* **Data**:

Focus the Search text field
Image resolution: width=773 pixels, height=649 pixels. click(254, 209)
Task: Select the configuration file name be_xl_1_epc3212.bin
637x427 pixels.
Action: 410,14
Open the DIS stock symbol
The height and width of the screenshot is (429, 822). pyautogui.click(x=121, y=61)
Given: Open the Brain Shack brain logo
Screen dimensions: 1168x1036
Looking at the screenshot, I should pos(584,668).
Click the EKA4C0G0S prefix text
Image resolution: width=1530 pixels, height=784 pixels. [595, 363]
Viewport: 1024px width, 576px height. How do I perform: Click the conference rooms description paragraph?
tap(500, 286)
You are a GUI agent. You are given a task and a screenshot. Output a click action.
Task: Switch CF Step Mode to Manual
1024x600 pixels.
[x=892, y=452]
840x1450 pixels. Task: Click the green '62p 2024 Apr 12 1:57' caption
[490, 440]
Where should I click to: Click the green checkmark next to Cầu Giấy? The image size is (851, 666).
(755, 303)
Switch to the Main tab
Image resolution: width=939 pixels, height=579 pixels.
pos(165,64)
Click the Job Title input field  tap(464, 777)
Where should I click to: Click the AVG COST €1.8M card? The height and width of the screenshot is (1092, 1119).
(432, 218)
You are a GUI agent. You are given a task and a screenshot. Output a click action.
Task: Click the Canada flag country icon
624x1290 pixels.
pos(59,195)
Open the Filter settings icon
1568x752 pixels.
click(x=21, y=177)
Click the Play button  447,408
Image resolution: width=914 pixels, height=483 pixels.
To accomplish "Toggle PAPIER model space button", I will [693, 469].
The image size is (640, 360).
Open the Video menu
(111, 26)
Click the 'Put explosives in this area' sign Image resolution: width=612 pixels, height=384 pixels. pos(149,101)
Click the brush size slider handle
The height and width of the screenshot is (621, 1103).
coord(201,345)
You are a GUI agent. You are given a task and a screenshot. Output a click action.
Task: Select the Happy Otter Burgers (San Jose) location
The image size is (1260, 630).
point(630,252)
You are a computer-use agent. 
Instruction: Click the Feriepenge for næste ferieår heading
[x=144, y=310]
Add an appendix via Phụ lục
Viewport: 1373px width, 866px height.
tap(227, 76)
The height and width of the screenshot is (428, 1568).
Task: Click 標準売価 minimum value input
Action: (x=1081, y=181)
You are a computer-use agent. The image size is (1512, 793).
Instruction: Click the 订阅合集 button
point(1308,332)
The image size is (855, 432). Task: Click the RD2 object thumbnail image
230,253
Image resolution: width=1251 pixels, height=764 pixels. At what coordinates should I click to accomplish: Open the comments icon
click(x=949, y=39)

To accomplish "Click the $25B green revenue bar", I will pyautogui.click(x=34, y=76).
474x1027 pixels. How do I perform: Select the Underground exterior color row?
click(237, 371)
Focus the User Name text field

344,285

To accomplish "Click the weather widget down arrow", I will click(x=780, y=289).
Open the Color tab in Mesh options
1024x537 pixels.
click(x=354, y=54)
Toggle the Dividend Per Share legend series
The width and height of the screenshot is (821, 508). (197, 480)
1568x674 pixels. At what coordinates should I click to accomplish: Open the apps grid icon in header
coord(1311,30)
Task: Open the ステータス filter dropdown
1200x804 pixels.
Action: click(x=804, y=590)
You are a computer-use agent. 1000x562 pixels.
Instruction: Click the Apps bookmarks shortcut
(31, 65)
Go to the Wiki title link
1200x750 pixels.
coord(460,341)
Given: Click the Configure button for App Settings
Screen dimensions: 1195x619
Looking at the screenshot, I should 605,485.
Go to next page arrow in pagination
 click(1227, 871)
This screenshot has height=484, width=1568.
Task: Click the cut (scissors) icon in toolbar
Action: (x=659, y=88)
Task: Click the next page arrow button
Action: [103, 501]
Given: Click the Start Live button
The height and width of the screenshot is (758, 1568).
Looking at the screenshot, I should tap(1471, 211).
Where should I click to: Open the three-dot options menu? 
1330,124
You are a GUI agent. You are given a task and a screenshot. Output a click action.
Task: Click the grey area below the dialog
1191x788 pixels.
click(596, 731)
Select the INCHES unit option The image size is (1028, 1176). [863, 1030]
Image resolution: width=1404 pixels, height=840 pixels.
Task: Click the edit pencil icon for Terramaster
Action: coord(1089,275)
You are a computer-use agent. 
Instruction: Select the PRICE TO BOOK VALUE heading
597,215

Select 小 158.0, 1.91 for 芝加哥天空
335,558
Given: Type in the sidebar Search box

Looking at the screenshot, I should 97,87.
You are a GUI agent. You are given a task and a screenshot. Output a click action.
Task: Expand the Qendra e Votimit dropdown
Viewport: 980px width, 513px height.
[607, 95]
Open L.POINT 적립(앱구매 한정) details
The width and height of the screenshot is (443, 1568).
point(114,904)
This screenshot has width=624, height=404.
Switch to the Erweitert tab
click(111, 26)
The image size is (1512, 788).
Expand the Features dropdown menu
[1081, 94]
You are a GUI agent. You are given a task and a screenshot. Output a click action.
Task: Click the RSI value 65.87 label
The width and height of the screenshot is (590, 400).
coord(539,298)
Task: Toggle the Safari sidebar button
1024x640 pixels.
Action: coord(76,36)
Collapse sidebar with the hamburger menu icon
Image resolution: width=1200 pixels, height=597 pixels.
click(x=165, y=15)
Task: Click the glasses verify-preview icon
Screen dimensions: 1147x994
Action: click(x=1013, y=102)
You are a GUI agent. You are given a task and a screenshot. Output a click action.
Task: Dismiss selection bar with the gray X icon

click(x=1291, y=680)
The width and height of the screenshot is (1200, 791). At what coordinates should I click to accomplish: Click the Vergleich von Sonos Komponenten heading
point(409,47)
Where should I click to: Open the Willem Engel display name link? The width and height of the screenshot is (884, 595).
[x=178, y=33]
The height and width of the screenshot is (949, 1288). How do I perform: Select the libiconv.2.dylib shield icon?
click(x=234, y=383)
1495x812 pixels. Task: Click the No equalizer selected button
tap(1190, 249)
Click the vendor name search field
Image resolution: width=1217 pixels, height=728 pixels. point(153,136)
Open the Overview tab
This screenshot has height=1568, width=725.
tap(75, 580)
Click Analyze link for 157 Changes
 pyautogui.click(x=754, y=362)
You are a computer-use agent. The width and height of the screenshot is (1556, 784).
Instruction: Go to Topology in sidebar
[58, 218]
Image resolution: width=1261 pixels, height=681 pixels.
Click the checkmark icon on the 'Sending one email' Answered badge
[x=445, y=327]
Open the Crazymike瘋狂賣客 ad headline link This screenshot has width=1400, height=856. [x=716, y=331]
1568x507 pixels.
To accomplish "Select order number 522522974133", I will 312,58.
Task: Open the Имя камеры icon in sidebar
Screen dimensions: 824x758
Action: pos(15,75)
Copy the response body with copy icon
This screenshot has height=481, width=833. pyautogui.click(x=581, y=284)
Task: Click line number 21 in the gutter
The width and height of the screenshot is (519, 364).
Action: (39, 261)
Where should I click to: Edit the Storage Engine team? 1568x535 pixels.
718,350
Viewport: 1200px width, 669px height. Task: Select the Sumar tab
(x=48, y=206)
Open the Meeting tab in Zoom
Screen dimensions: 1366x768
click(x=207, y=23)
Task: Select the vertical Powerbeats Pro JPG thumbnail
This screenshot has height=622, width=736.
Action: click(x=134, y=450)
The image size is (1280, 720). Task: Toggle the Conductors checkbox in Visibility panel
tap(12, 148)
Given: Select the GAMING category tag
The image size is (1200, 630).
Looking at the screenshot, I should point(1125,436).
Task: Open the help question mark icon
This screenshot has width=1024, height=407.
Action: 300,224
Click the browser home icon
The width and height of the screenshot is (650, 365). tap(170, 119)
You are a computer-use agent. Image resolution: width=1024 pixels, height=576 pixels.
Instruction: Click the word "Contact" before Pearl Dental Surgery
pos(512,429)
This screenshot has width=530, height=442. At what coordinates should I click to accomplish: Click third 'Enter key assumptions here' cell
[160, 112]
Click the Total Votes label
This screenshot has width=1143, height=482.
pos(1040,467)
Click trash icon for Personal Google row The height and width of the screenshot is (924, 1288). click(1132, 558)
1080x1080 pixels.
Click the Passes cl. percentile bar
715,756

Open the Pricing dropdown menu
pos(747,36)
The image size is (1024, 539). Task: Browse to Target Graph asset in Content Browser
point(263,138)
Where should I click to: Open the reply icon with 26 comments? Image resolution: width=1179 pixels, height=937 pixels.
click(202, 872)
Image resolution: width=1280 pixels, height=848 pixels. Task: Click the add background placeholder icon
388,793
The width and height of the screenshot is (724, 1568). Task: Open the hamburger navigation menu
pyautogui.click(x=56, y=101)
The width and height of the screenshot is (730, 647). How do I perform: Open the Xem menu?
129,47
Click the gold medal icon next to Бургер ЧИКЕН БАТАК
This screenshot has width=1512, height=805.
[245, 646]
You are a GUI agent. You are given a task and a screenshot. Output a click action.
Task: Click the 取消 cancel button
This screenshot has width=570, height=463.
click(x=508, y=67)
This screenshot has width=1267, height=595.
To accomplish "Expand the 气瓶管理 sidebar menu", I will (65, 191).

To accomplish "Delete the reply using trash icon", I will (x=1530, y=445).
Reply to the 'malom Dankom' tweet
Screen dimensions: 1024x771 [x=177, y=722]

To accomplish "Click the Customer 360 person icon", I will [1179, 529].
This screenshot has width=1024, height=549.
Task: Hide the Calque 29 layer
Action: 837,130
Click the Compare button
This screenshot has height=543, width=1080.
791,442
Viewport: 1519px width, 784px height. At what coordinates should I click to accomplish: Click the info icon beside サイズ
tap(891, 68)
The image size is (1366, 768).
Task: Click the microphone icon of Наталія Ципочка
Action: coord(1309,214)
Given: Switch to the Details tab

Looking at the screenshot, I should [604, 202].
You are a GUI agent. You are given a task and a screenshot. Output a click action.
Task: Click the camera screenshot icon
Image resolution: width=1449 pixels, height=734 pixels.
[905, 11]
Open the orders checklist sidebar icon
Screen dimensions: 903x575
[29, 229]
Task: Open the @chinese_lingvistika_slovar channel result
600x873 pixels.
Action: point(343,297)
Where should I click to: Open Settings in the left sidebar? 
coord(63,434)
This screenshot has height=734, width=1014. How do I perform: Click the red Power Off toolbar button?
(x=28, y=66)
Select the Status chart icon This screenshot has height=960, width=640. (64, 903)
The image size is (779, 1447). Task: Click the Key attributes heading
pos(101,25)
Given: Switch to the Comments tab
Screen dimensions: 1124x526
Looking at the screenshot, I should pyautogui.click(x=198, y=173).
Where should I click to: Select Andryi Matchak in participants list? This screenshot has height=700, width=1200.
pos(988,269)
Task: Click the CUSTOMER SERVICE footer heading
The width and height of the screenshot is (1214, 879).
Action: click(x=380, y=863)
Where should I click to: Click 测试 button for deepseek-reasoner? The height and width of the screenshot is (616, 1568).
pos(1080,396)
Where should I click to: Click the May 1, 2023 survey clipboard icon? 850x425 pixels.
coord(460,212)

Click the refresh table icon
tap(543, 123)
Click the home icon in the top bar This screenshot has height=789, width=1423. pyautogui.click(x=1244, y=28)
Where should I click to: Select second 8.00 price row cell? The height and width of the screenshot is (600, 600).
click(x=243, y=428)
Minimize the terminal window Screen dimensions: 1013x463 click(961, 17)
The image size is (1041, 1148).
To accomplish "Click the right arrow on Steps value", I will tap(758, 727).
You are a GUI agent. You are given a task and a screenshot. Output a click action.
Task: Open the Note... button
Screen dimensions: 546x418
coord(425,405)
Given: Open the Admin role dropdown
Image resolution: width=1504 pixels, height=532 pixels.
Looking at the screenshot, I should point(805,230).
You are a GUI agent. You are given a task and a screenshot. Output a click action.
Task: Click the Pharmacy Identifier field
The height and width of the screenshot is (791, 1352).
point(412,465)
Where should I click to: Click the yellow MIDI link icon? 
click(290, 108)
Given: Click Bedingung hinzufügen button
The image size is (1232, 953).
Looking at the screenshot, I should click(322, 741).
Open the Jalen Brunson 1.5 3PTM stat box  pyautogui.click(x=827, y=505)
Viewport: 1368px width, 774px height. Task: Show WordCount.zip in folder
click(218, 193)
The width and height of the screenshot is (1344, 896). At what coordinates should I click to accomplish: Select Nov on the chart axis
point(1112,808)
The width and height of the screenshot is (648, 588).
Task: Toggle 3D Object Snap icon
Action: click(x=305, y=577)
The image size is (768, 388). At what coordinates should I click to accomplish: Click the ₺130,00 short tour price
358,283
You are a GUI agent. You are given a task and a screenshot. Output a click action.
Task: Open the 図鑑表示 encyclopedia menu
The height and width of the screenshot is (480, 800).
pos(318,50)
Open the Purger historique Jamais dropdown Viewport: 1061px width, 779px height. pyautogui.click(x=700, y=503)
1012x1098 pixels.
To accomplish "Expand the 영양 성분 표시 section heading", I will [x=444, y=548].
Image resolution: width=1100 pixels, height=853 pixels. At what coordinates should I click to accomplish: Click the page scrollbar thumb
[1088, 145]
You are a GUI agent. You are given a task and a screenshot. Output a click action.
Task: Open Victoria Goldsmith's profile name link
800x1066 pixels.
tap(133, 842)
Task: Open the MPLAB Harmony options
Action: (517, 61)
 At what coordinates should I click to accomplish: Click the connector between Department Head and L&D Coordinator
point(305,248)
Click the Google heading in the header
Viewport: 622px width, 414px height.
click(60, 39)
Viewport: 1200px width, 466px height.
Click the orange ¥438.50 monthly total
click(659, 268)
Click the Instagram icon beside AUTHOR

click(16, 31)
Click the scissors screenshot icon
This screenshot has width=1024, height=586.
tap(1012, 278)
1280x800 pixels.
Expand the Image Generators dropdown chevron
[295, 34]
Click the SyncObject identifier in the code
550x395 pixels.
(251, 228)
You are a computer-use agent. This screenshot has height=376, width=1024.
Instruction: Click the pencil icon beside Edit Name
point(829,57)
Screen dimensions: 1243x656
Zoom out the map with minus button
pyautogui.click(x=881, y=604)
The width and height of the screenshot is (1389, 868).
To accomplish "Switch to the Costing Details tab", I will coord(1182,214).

* **Instructions for the task**: From the line holding "Click Analyze link for 157 Changes" to the line holding "Image resolution: width=1261", inclusive, restate each line above exactly as written.

* **Task output**:
Click Analyze link for 157 Changes
 pyautogui.click(x=754, y=362)
You are a computer-use agent. The width and height of the screenshot is (1556, 784).
Instruction: Go to Topology in sidebar
[58, 218]
Image resolution: width=1261 pixels, height=681 pixels.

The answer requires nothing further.